Since it is as immediate as possible, feedback should be frequent. Every day, every week you should find some gift to share, however small. It should not be in a formal setting – a quick spontaneous 5 minute feedback every day is more valuable than rigidly schedule 30 minutes “feedback time”.
Since it is immediate, it also follows that you should give one point of feedback at a time. Don’t save up a long shopping list to pound the person with in one sitting. If you have several areas of feedback, pick the most urgent/important and just share that. You can always share other gifts later. Don’t try to manipulate with a “knuckle sandwich” – sandwiching developmental feedback between two slices of affirming feedback. Genuine feedback for the benefit of the recipient does not need to be balanced, and they will only hear the developmental feedback in any case, discounting the affirming feedback as window-dressing.
Unless your team has an amazingly healthy culture, you are best off giving your feedback one-on-one. The moment there is an audience involved, egos get tempted to “play to the crowd” and the feedback is less likely to be well received. Give your most valuable gifts in private.
Unless you are working remotely, find a time when you can give your gift face-to-face. NEVER EVER give feedback through e-mail or text. You have no control on how it lands on the other person, and there is no way to have a good interaction/conversation. And there is a permanent record that can be stored and fumed over, or worse still copied around…..
You would not give an engagement ring over the phone……….have the courage to give your toughest gifts in person.
Five Don’ts……….
- Don’t use emotive language….everyone had trigger words that will press their buttons. For some people it might be “stupid”, others “irresponsible”, “immature” or “lazy”. And never give feedback while you are angry or upset. You are guaranteed to slip from developmental/constructive to negative/critical.
- Don’t exaggerate. Whenever you say “You are always late” or “You never say you love me”, you know you have gone beyond fact-based feedback, and are entering the realm of domination and hurt power-games.
- Don’t give second hand feedback. “The rest of the team thinks….” You are giving a gift! Own your own gift!
- Don’t share “how to fix you” until requested.
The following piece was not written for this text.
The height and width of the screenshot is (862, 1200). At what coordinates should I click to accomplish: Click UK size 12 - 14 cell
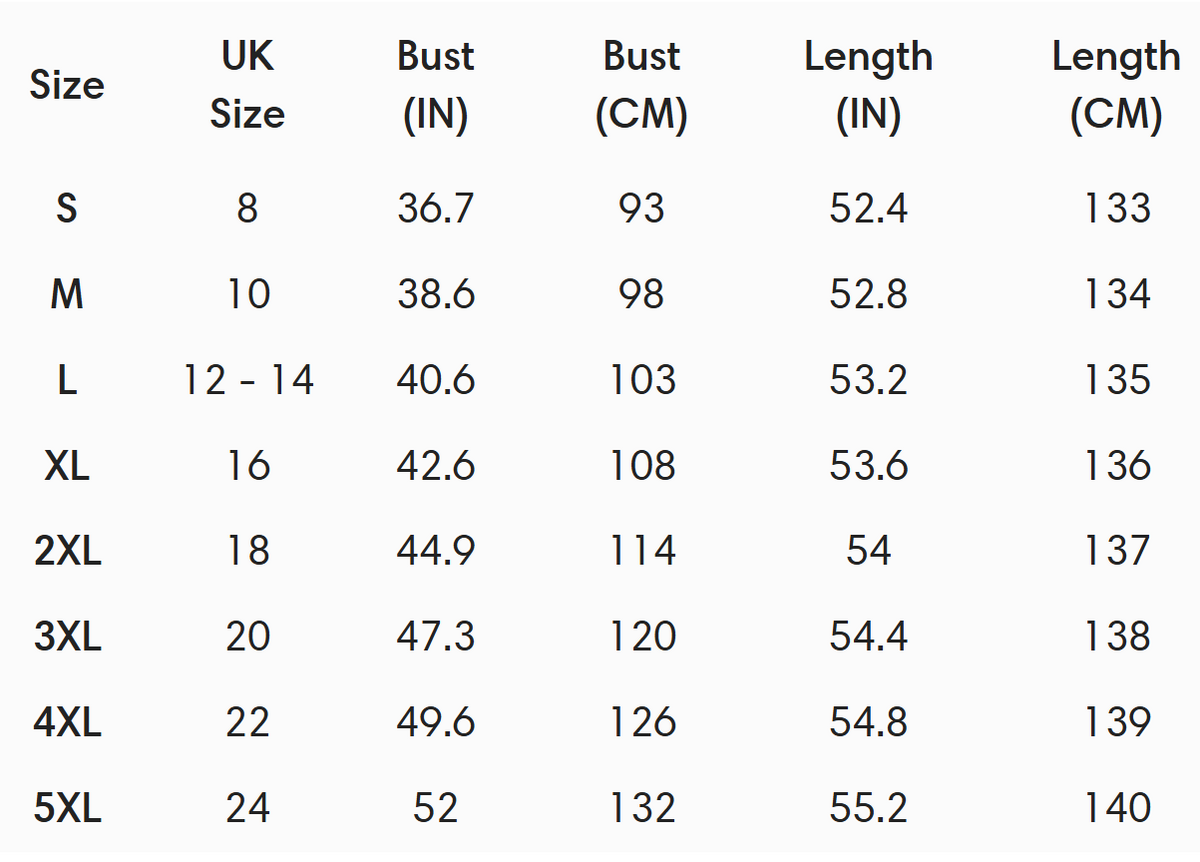tap(248, 380)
If you share it up-front, you are not looking solution-orientated, you are looking like judge, jury and executioner. It is OK to think about this in advance, but don’t share it until the recipient engages you in thinking about solutions.
- Don’t interpret motivation – why they did what they did. You can never know, and it does not matter. Ask, and start a conversation instead of judging.
Giving affirming/positive feedback
This needs to be timely and specific as well. Saying “good job” is nice, but it is like patting a dog on the head and saying “good boy”. It shows little thought or desire to give a useful gift.
Much for useful is for you to think about what they did that was so good.
So next time, instead of saying “good job”, say “You handled that question about cost reductions very well. You re-stated the question to check you understood, then spoke to the questioner’s unspoken concern about job losses directly and sympathetically”
That is a useful gift!
Feedback is not performance appraisal
Don’t confuse, or mix these two.
Don’t try to save time by giving feedback in a performance appraisal….the employee will only be listening for the number…and why is your feedback so stale?
Feedback | Performance Appraisal | |
Purpose | To develop the person receiving | To judge the person receiving and allocate rewards fairly |
Style | Informal | Formal, often documented |
Frequency | Immediate, every day | Usually Annual |
Focus | Qualitative feedback on skills, competencies, behaviors and practices | Quantitative measurement of results and outcomes against goals |
Consequences | Personal growth or no personal growth | Bonuses, promotions, firing, salaries |
Final thoughts
Giving feedback is a skill that contributes to the growth of all around you. Practice it, master it, and gain a reputation as a people developer.